Directions - Extract the lines of the data between the line containing "Where should I click to: Show" and the line containing "point(102,83)", inclusive, and copy them unchanged.

— Begin Recorded information —

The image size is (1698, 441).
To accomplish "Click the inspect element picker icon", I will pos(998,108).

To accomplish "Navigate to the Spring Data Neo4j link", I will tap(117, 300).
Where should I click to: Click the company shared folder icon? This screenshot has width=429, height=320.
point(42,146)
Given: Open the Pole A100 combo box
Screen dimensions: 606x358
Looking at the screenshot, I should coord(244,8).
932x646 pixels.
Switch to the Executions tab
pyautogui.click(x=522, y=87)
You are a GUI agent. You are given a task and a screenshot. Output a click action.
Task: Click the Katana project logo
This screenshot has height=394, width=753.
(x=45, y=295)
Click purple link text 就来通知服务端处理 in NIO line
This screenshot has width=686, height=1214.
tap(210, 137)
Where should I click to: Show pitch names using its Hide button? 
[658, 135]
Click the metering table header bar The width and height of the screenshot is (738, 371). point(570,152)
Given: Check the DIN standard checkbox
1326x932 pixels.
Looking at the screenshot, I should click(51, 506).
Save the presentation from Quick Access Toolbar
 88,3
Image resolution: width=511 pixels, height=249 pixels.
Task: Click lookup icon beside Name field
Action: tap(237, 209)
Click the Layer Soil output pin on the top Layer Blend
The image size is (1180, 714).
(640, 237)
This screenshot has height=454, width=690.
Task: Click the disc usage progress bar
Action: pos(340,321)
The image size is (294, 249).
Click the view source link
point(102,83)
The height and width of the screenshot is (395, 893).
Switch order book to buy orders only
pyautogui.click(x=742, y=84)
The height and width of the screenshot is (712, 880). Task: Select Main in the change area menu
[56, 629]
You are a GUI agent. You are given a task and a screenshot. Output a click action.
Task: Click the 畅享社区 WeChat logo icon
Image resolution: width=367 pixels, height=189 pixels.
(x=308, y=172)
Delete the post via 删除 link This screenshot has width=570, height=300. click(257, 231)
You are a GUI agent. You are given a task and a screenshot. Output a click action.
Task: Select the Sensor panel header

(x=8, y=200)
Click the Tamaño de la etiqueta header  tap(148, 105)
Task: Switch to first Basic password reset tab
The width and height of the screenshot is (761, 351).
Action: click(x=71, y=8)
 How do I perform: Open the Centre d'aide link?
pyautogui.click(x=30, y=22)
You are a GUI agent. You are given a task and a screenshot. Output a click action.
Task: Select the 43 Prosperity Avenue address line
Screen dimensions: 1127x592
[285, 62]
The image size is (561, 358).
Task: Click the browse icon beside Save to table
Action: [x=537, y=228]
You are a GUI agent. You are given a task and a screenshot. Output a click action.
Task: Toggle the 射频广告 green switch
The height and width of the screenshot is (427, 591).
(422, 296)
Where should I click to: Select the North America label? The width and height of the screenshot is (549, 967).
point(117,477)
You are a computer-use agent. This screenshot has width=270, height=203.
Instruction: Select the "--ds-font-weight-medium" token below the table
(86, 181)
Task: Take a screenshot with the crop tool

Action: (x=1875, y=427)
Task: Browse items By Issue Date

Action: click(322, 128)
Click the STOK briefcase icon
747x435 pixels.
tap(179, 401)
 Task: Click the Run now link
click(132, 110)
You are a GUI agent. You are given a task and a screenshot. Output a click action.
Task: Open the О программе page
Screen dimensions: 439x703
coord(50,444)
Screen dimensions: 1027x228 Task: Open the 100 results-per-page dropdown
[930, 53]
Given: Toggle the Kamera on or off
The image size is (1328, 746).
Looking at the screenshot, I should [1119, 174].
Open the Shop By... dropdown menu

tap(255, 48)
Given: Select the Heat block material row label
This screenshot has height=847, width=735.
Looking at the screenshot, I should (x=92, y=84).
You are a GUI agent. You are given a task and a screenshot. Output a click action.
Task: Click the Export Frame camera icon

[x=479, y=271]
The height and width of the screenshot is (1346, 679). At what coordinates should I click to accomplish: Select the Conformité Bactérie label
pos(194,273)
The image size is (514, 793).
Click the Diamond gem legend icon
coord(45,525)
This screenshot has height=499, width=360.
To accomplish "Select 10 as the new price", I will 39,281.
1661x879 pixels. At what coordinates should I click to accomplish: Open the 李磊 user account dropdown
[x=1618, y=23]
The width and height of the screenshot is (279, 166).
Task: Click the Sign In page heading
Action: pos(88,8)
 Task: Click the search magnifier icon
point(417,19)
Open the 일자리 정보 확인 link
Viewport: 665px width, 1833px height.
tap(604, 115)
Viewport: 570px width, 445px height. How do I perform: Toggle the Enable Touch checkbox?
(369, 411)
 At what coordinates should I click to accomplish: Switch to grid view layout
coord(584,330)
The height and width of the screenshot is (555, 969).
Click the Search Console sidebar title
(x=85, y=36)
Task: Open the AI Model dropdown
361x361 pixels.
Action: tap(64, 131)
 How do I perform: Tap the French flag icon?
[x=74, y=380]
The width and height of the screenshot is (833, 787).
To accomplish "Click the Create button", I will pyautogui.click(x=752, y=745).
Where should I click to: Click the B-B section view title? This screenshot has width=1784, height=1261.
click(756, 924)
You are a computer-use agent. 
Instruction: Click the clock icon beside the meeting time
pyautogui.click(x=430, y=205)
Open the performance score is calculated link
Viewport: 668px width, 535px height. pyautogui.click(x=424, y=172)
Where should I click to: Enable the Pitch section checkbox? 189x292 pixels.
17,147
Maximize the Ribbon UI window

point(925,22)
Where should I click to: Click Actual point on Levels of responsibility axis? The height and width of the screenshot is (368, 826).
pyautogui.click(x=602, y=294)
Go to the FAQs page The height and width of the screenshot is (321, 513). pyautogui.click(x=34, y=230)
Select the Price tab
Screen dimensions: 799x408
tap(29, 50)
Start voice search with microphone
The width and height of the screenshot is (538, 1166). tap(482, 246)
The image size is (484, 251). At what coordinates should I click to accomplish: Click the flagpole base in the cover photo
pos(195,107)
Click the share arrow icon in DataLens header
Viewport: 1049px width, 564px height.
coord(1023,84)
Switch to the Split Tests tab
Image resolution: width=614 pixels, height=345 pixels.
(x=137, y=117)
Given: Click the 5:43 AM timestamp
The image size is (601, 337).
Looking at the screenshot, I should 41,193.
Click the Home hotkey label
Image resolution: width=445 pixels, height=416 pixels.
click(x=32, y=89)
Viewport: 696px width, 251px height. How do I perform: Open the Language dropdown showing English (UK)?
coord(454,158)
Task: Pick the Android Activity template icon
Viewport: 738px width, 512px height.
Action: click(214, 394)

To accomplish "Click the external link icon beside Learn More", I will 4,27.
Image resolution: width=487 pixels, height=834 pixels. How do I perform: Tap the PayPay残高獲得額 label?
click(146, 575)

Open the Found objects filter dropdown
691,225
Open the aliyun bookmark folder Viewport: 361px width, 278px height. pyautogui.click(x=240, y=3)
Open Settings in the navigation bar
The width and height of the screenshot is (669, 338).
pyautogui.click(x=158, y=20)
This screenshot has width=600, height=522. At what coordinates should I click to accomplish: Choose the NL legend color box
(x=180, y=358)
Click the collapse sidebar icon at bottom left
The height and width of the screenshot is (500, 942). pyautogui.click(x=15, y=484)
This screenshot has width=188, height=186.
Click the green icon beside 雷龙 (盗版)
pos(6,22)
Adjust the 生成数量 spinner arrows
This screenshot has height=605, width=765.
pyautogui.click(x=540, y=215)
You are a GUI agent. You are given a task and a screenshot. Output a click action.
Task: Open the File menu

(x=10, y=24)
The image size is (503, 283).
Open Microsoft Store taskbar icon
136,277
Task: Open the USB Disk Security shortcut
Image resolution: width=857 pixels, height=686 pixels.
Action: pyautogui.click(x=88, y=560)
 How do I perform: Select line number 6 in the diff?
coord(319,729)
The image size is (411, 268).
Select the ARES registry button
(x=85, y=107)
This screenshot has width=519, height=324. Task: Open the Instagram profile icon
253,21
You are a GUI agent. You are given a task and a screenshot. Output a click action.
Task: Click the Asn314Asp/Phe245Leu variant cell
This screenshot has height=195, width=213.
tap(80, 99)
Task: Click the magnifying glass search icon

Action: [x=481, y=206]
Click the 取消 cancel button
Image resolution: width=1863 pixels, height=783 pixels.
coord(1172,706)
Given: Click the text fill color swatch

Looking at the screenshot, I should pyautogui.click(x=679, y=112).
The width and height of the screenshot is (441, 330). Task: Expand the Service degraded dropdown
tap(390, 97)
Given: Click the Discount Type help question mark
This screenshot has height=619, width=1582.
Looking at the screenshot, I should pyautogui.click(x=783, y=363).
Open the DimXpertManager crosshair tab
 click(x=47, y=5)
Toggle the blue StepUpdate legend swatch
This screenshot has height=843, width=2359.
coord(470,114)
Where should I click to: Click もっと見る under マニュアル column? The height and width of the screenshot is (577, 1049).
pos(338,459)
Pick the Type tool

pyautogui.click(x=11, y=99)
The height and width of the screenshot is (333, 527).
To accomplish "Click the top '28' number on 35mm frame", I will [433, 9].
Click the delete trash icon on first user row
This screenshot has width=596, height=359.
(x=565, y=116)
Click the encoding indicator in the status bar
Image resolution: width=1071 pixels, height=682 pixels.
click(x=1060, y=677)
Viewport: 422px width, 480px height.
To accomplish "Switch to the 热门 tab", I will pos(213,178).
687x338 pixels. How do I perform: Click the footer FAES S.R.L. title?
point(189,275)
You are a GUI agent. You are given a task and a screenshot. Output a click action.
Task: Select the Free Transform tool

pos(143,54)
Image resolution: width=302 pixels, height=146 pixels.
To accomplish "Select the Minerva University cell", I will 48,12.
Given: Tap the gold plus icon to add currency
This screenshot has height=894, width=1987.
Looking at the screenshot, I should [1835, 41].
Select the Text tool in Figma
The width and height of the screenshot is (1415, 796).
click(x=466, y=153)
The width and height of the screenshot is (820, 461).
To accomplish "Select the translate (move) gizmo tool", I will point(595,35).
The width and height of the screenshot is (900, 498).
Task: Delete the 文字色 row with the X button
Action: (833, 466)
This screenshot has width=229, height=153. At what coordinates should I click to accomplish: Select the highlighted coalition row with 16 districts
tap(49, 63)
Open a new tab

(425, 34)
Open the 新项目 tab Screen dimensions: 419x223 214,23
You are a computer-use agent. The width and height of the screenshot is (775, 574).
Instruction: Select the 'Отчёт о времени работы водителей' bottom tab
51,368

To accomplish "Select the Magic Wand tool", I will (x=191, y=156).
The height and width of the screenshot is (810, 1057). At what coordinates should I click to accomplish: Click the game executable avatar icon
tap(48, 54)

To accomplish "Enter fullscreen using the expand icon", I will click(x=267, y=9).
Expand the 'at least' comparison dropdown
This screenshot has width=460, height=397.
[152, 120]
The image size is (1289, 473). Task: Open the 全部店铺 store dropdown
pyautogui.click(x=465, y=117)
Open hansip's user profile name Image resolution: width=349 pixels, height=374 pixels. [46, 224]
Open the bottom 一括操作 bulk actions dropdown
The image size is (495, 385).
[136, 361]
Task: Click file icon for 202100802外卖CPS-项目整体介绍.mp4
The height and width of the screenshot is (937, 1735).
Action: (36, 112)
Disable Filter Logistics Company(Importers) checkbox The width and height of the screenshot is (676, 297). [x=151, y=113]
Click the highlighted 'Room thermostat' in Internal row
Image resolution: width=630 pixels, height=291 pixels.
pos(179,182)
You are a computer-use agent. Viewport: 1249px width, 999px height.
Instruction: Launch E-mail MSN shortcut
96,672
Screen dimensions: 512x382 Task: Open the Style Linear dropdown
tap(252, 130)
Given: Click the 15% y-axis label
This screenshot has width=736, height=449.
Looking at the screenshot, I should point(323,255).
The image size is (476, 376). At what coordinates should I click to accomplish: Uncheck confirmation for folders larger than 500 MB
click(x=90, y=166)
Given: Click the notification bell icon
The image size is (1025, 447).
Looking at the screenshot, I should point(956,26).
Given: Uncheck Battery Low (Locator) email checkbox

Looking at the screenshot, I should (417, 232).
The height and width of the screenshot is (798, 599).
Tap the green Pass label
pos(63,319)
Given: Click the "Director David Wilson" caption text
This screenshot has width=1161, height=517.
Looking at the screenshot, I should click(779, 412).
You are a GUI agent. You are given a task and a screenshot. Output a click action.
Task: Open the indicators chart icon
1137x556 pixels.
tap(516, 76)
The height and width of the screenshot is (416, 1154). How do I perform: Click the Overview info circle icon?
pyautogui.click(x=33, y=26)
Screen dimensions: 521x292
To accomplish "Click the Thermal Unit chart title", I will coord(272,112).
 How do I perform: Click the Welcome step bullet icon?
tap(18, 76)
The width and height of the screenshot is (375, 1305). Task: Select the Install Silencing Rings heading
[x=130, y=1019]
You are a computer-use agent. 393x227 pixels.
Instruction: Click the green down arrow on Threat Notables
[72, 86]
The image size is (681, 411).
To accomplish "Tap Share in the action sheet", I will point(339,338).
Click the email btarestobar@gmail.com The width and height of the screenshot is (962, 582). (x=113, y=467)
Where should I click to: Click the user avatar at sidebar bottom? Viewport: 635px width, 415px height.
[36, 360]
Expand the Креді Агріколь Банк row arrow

— End Recorded information —

Result of this task -
Where should I click to: Show pitch names using its Hide button? 
[658, 135]
Click the metering table header bar The width and height of the screenshot is (738, 371). point(570,152)
Given: Check the DIN standard checkbox
1326x932 pixels.
Looking at the screenshot, I should click(51, 506).
Save the presentation from Quick Access Toolbar
 88,3
Image resolution: width=511 pixels, height=249 pixels.
Task: Click lookup icon beside Name field
Action: tap(237, 209)
Click the Layer Soil output pin on the top Layer Blend
The image size is (1180, 714).
(640, 237)
This screenshot has height=454, width=690.
Task: Click the disc usage progress bar
Action: pos(340,321)
The image size is (294, 249).
Click the view source link
point(102,83)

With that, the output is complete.